Un pays qui aspire à l'unité

Mais la situation du président a changé. Hier décrié, voire méprisé («il ne nous représente pas»), il est désormais reconnu pour ce qu’il est: un président à la hauteur de sa tâche, révélé à lui-même et au pays dans et par l’épreuve. Il nous représente, enfin! Et même s’il reste minoritaire dans l’opinion, le regard de ses compatriotes a changé.

Il a imposé le respect et incarné l’essence de sa fonction: l’unité. Au passage, il rend caduque la posture de celui qui reste son principal adversaire: Nicolas Sarkozy voulait apparaître comme le président que François Hollande ne savait pas être. Ce schéma a vécu. François Hollande retrouve un socle à partir duquel il peut de nouveau agir. Sans doute pour une période assez brève, à l’égal de la brièveté qui suit une élection présidentielle.

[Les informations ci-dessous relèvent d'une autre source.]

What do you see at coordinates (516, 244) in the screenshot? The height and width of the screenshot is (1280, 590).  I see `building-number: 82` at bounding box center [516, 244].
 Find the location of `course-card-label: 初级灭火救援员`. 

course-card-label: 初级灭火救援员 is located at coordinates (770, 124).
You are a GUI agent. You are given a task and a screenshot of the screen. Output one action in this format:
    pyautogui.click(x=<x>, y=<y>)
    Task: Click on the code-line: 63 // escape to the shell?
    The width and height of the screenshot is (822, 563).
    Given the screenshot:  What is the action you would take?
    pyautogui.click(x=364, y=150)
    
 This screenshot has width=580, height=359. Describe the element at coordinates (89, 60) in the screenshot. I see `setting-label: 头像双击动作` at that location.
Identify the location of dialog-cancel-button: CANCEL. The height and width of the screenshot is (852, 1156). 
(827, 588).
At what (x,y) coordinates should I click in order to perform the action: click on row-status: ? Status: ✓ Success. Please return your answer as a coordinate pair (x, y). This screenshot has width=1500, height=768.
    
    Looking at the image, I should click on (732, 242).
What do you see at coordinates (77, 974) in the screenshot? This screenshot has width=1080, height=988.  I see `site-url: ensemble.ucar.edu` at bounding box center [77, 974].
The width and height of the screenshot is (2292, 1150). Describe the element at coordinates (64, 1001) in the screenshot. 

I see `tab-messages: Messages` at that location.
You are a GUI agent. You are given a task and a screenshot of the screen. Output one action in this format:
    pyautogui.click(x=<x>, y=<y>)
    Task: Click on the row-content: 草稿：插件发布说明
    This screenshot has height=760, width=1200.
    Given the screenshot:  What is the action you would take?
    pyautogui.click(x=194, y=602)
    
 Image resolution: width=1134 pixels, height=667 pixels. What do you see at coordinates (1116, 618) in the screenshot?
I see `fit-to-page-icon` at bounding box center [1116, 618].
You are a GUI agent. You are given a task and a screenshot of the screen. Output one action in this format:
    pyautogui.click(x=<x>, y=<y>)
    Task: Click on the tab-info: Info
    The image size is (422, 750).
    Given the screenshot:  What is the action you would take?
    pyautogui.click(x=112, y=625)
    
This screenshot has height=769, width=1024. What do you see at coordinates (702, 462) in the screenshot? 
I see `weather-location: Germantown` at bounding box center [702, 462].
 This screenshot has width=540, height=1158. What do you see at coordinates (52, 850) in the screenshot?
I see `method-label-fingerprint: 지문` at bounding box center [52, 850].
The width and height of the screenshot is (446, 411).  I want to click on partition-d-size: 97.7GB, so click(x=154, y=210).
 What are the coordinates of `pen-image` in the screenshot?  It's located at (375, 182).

Sarkozy voulait apparaître comme le président que Hollande ne savait pas être. Ce schéma a vécu

 

Avant les tragédies des 7, 8 et 9 janvier, François Hollande avait engagé une tentative de réconciliation avec son propre électorat. En mettant en avant la justice comme fil conducteur d’une action nécessairement tournée vers le rétablissement des comptes publics et de la compétitivité des entreprises. Car la seule élasticité possible dans l’opinion résidait dans la reconquête de son électorat de premier tour, déçu et travaillé au corps par une extrême gauche hétéroclite (des frondeurs à Jean-Luc Mélenchon en passant par le PCF et Cécile Duflot) mais virulente. Ce travail doit bien sûr continuer. Mais François Hollande a sans doute déjà regagné le droit de se représenter! En témoigne la proclamation de son porte-parole, Stéphane Le Foll, selon laquelle «il n’y a pas d’alternative à gauche».

Après le 11 janvier, le président peut aussi s’appuyer sur l’aspiration du pays à l’unité. A la condition d’être capable de donner à celle-ci une traduction concrète. Qui aille au-delà de la lutte contre le terrorisme, au reste parfaitement cadrée par Manuel Valls: «Des mesures exceptionnelles, oui! Pas des mesures d’exception François Hollande peut aussi choisir quelques grands sujets, ouvrir deux ou trois grands chantiers républicains et solliciter, sur ces terrains choisis par lui, une approche bi-partisane. A commencer par l’école; ou bien l’idée d’un service civique obligatoire qu’il avait lui-même déjà évoqué; voire le rôle des entreprises dans un ascenseur social réputé en panne.

Les difficultés seraient ici considérables parce que l’opposition compte bien continuer à... s’opposer. Exemple: la loi Macron, ce «petit arrosoir sur la croissance», comme l’a si bien dit Valérie Pécresse; elle pourrait être votée très au-delà de la majorité actuelle; mais, à droite, les meilleurs esprits rivalisent de références à François Mitterrand qui leur aurait enseigné que l’opposition doit exclusivement s’opposer...

L'économie, toujours

En second lieu, parce que la traduction politique ultime de l’unité devrait être une grande coalition. Banalité partout ailleurs en Europe. Impossibilité en France! Créer les conditions d’une coalition conduirait à réintroduire la représentation proportionnelle. Cette fois, François Hollande se heurterait à l’ambition de son Premier ministre qui a déjà prévenu que ce serait pour lui une occasion de sortie du gouvernement au motif que la proportionnelle amènerait 150 députés du Front national.

La probabilité est donc que François Hollande mise aussi, et peut-être avant tout, sur ce qui lui a fait jusqu’à présent le plus défaut: le rétablissement de l’économie et, à terme, le recul du chômage. Car la conjonction de la baisse de l’euro, de celle du prix du pétrole et de l’action résolue de la Banque centrale européenne –c’est-à-dire des transferts massifs au bénéfice de l’Europe– recrée bel et bien les conditions d’une seconde chance. Avant 2017!